Records to use:
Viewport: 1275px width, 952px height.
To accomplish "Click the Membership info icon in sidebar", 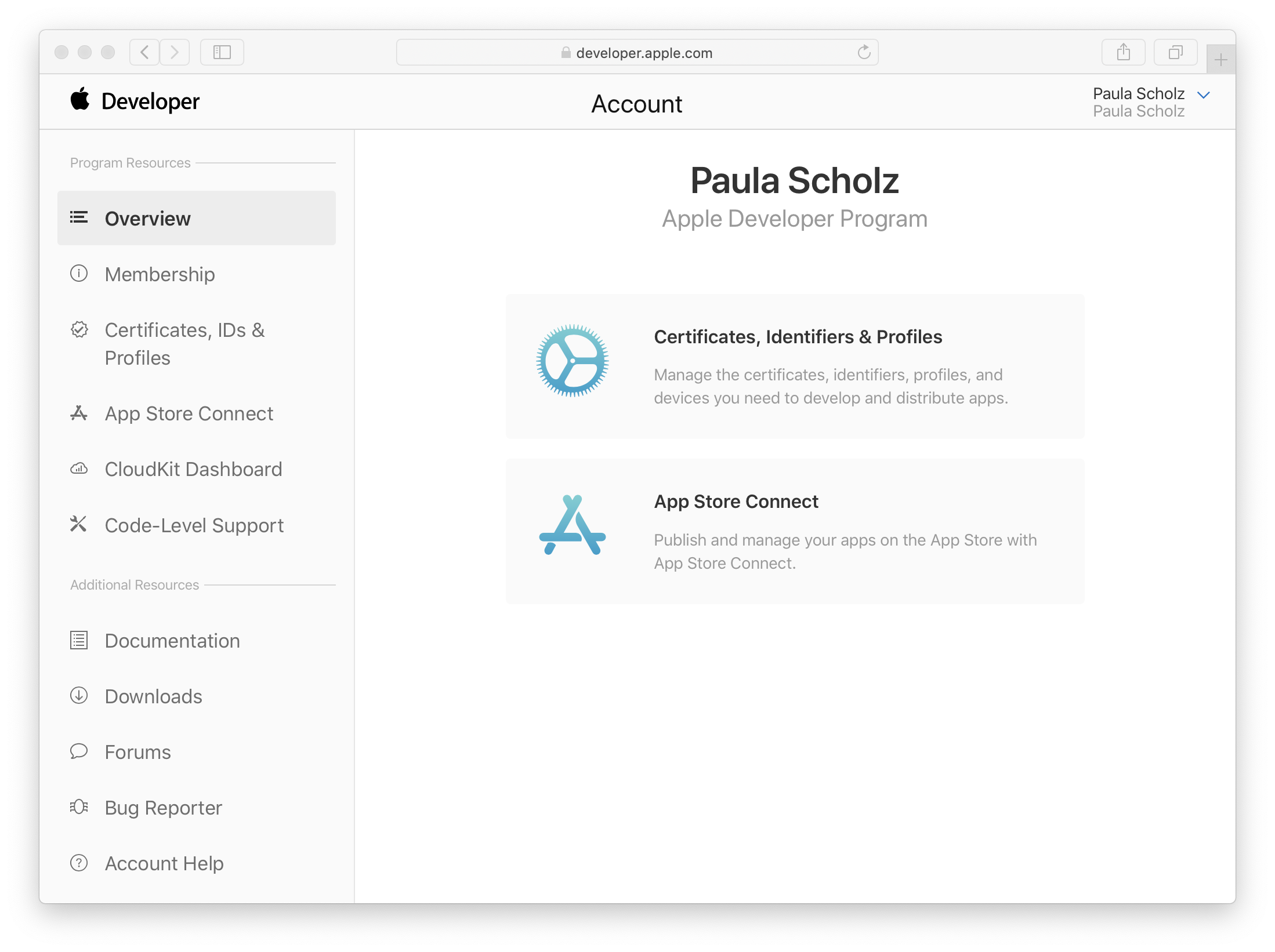I will click(80, 273).
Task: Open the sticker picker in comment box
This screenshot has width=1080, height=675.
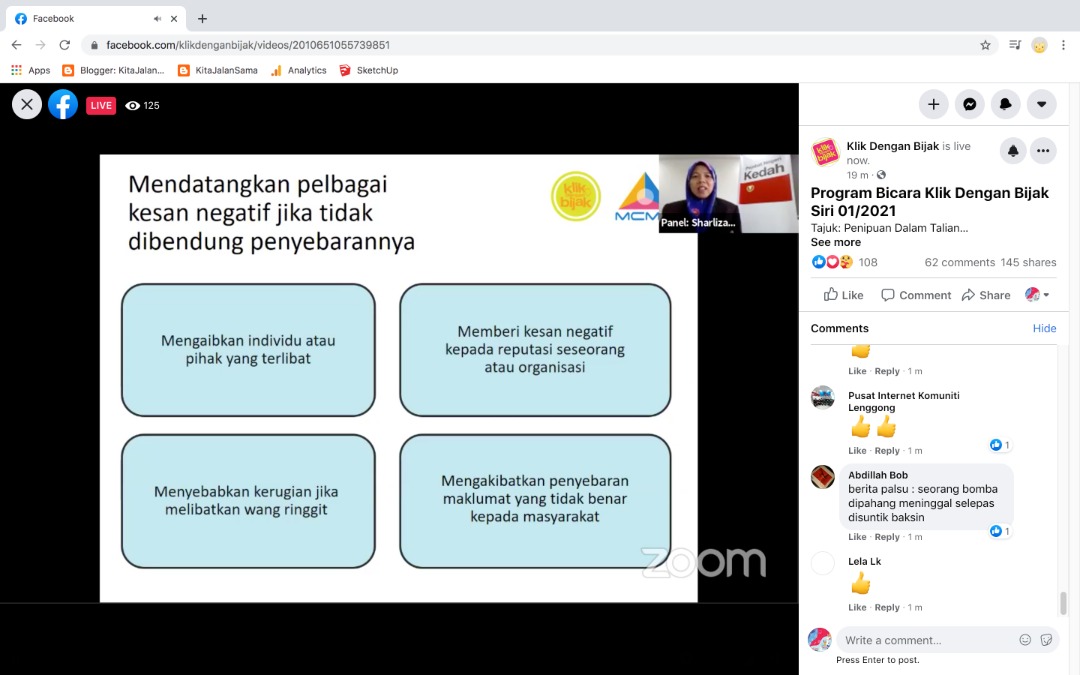Action: click(1046, 640)
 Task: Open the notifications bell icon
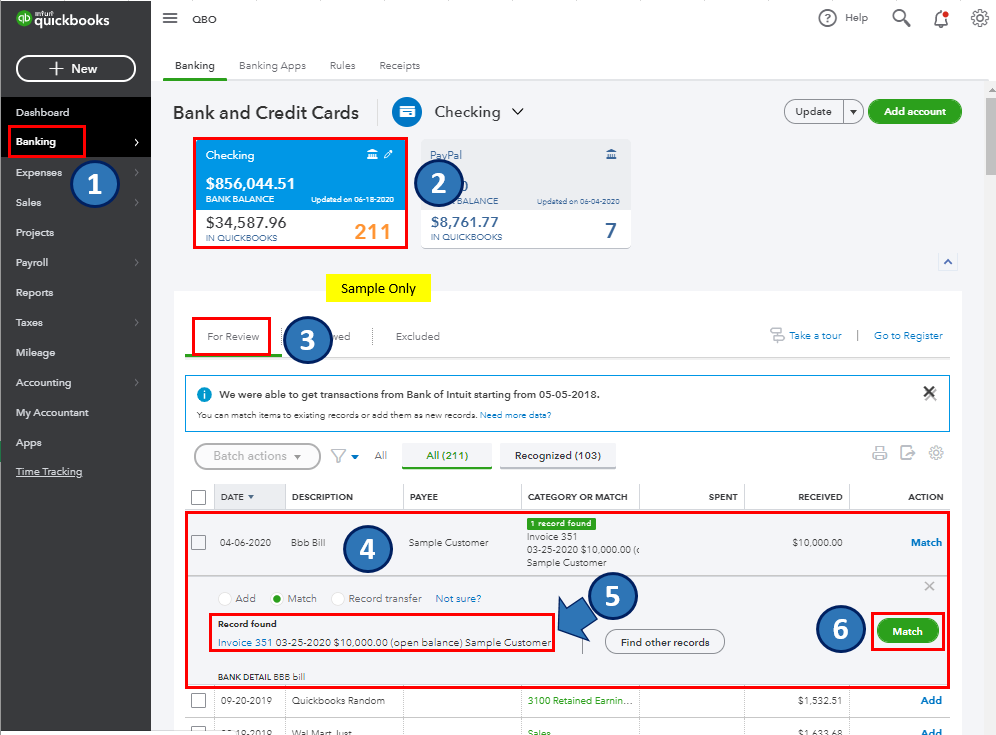[x=941, y=18]
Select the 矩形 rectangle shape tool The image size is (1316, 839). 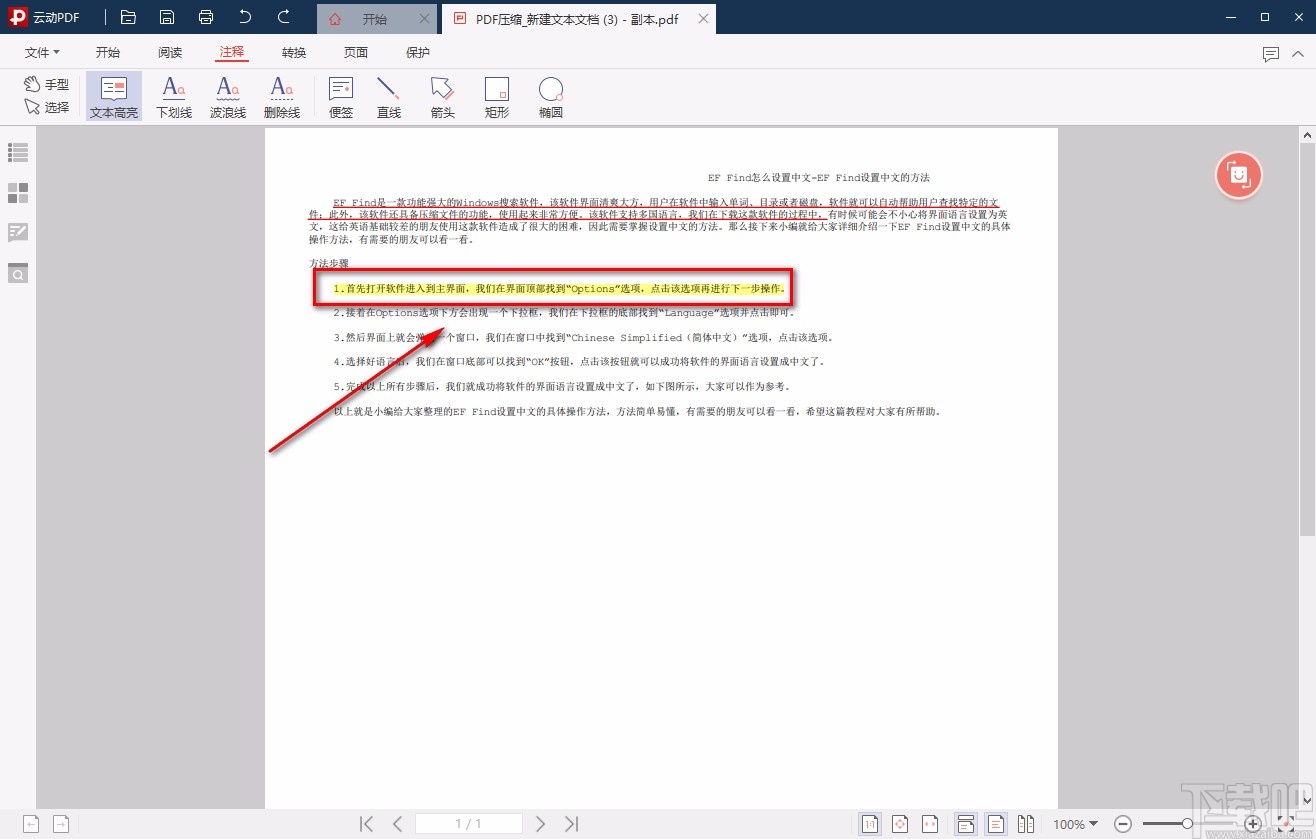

About this task: What you set down should be exactly the lines from the line containing "This screenshot has width=1080, height=675." to the last line of the entries above, both included, with no pictures.

Result for this task:
This screenshot has width=1080, height=675.
Action: click(1046, 640)
 Task: Open the notifications bell icon
[x=941, y=18]
Select the 矩形 rectangle shape tool The image size is (1316, 839). 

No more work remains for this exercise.